Si capisce meglio, alla luce della telefonata di giovedì, perché Draghi abbia voluto evitare a ogni costo un dibattito parlamentare serio, e a maggior ragione un voto, sulla questione ucraina. L'emersione palese e vistosa di una ampia parte della maggioranza contraria all'invio delle armi e scettica nei confronti dell'atlantismo radicale abbracciato da Letta avrebbe infatti mutato radicalmente la percezione della mossa di Draghi negli Usa e nella stessa Ue. Per Draghi la condizione per potersi muovere con una certa autonomia anche a costo di sancire una divaricazione con Washington e l'assoluta affidabilità del suo Paese agli occhi degli alleati. Non è un caso se, sfidando l'ossimoro, accompagna ogni spinta trattativista al mantra per cui «a decidere le condizioni della pace deve essere Zelensky». Non si tratta neppure della tipica ambiguità italiana, del tentativo di tenere il piede in due staffe. È invece la consapevolezza che solo una assoluta, persino esagerata, lealtà atlantica può consentire a un Paese come l'Italia agibilità di movimento.

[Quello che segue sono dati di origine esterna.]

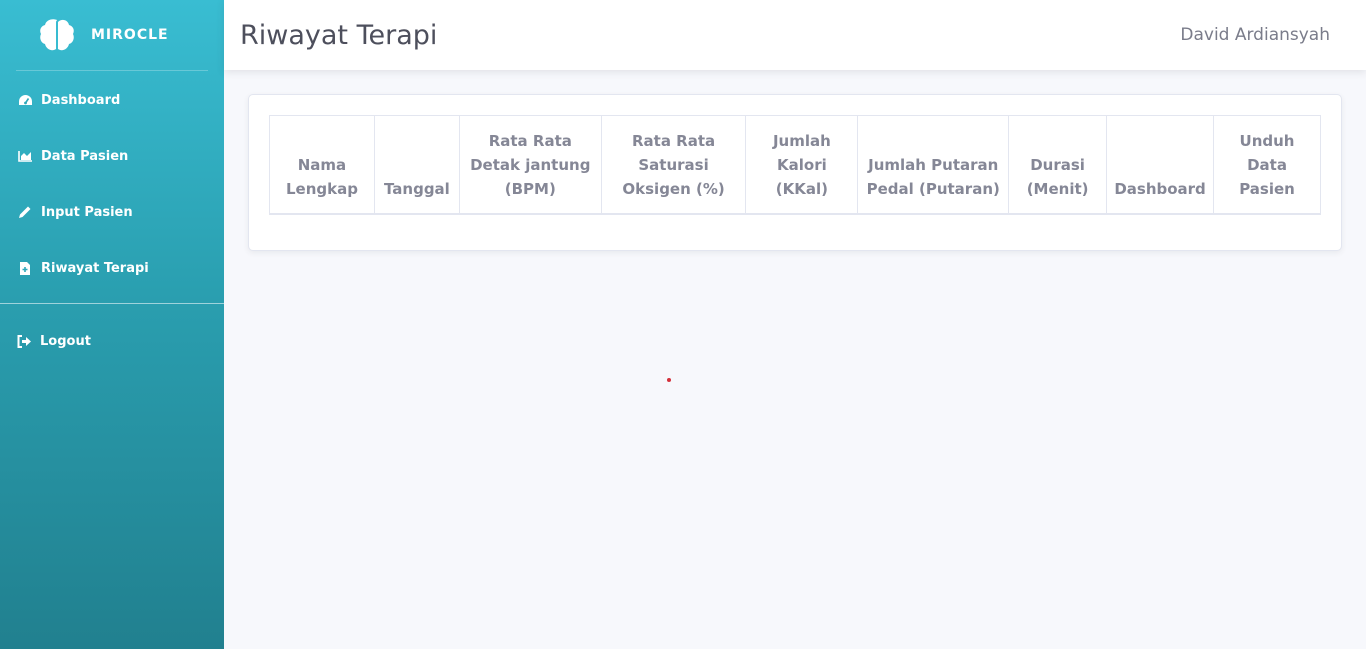  I want to click on brand: MIROCLE, so click(112, 35).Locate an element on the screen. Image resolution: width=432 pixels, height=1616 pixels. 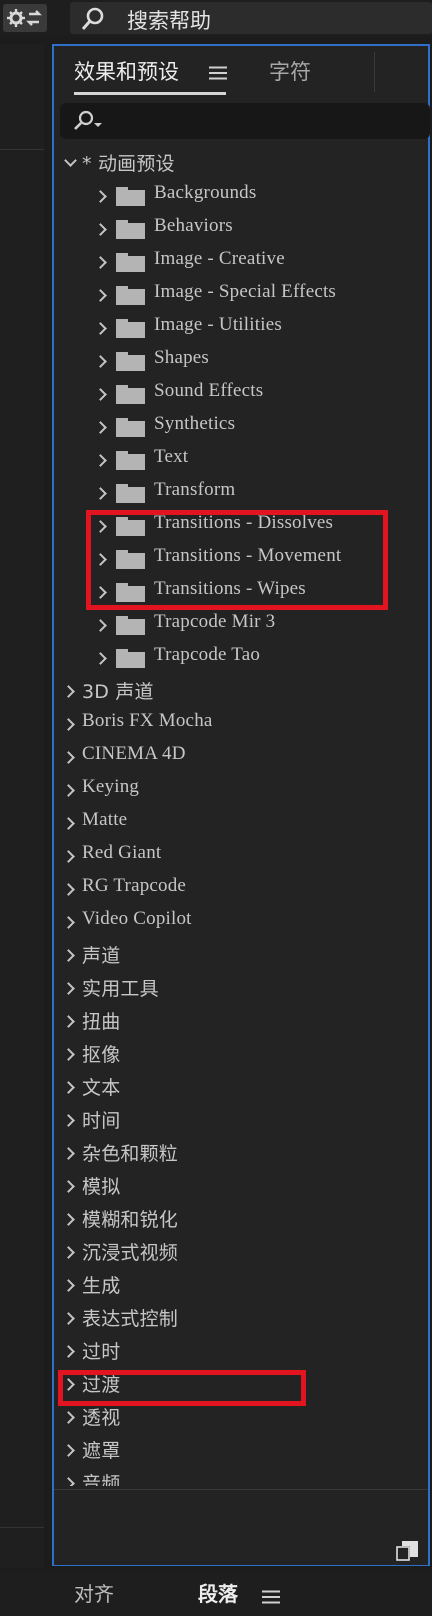
preset-folder-image-creative: Image - Creative is located at coordinates (241, 262). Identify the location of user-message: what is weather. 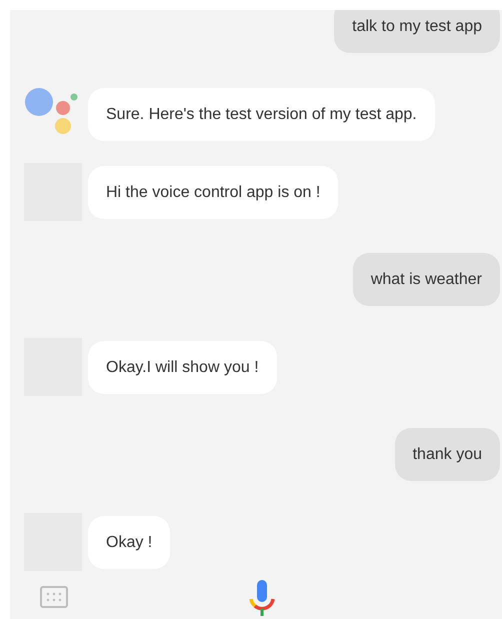
(426, 280). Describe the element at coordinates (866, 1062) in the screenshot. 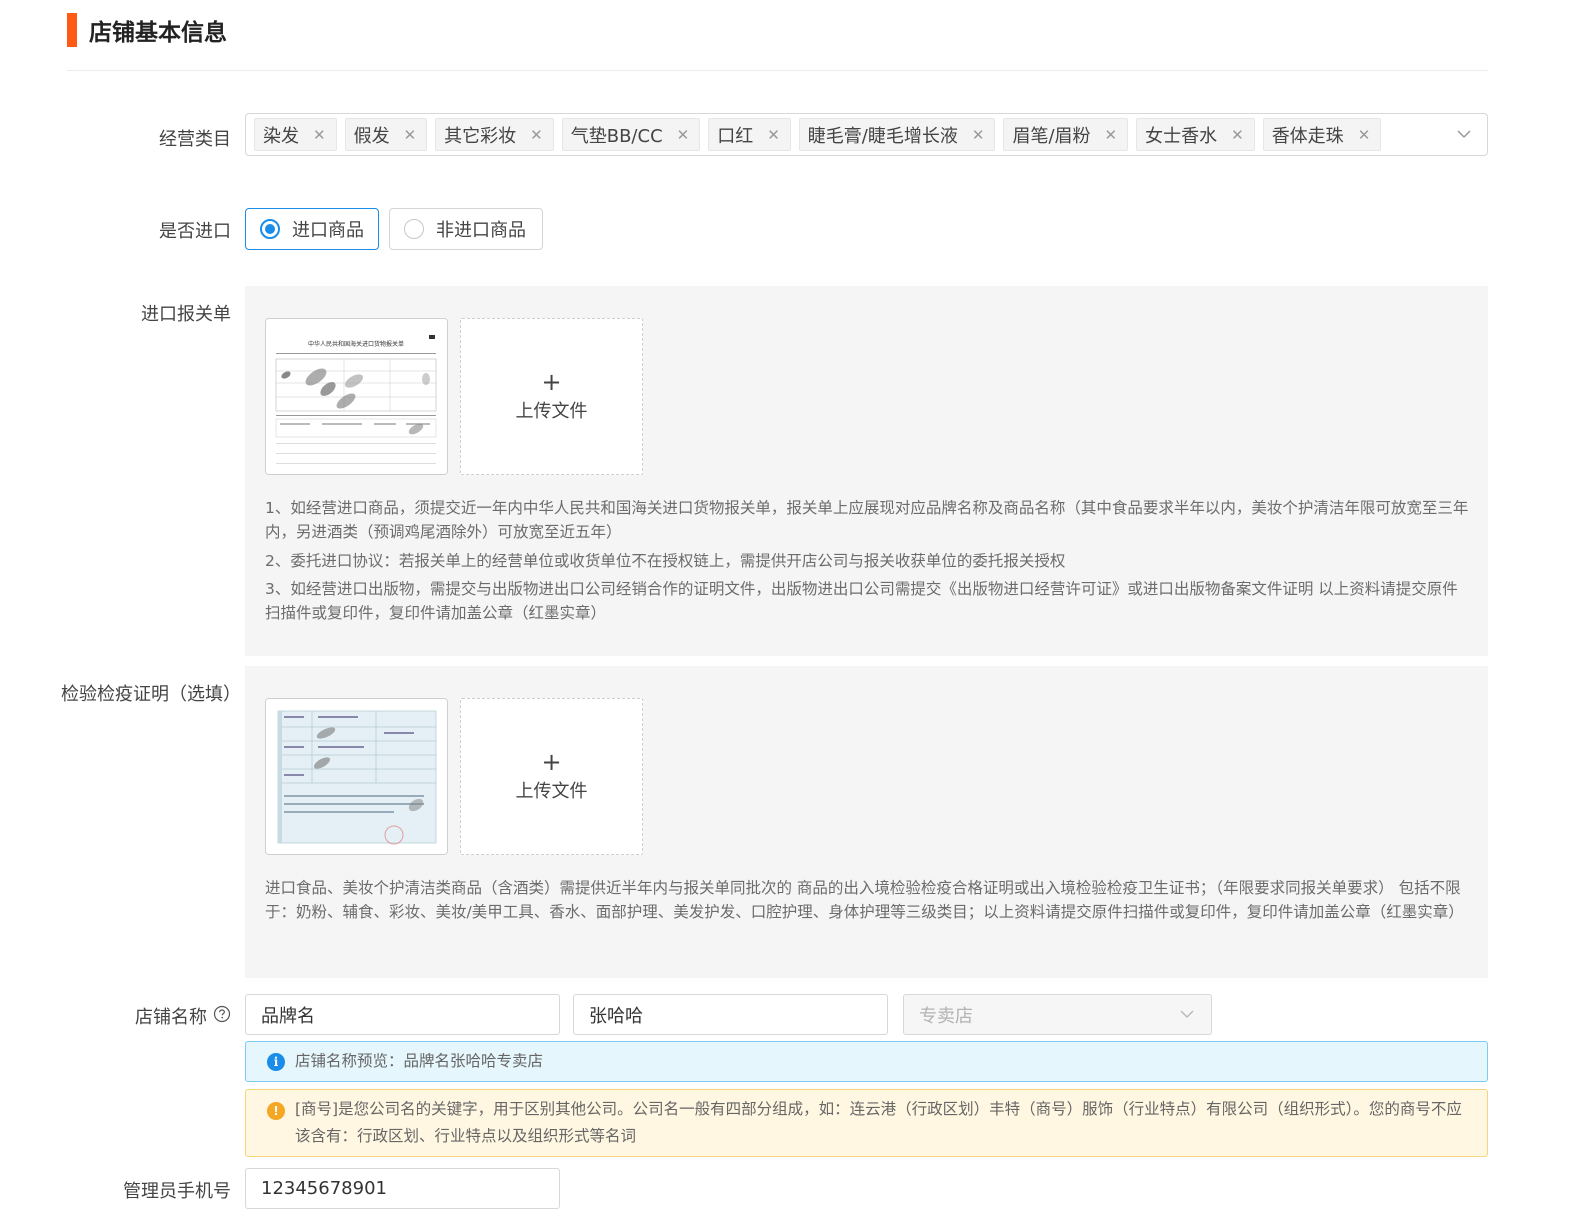

I see `store-name-preview-alert: i 店铺名称预览：品牌名张哈哈专卖店` at that location.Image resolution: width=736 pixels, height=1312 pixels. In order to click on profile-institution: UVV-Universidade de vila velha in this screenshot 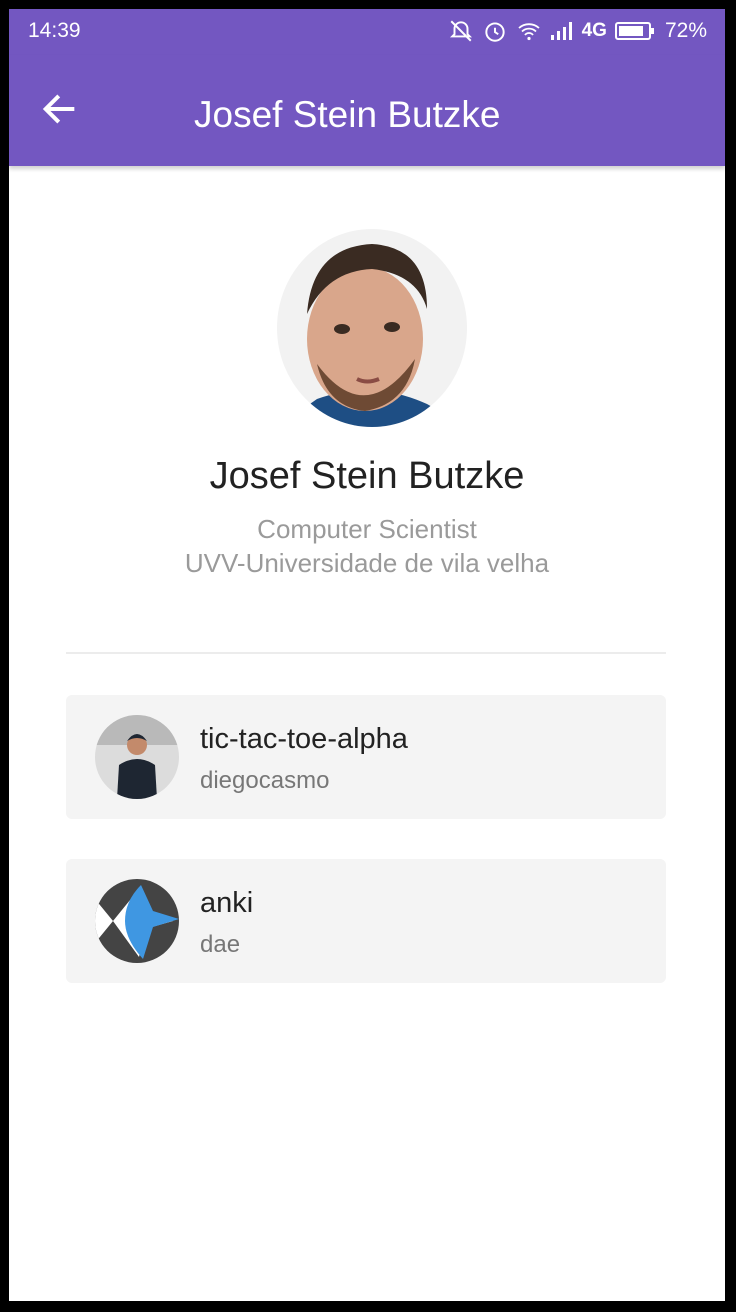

Allo stesso modo, Draghi è consapevole di quanto sarebbe essenziale, sul fronte interno, arrivare al momento di un voto parlamentare che prima o poi sarà inevitabile con la possibilità di calare sul tavolo qualche successo concreto. Il premier, negli ultimi giorni, ha costretto la destra della maggioranza ad accettare due riforme molto indigeste, le concessioni balneari e il catasto, ottenendo così l'ennesima prova della scarsa pericolosità della rumoroso ma inoffensivo fronte Lega- Fi. Sul lato opposto conta sull'impossibilità, per Conte, di rompere con il Pd per tenere sotto controllo la molto più minacciosa dissidenza dei 5S. Ma ci sono due elementi sui quali sa che Conte non intende mollare, il termovalorizzatore di Roma e la guerra, con il secondo potenzialmente molto più esplosivo del primo. L'offensiva diplomatica di questi giorni serve anche a disinnescare quella mina.